# What is asked
Put each line of the entries below into a Markdown table with the columns No. and Line, numbering the rows and leaving out blank lines.

# Data shown
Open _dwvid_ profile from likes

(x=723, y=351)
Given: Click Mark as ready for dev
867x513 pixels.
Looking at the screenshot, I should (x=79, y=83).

# Response to this exercise
| No. | Line |
|---|---|
| 1 | Open _dwvid_ profile from likes |
| 2 | (x=723, y=351) |
| 3 | Given: Click Mark as ready for dev |
| 4 | 867x513 pixels. |
| 5 | Looking at the screenshot, I should (x=79, y=83). |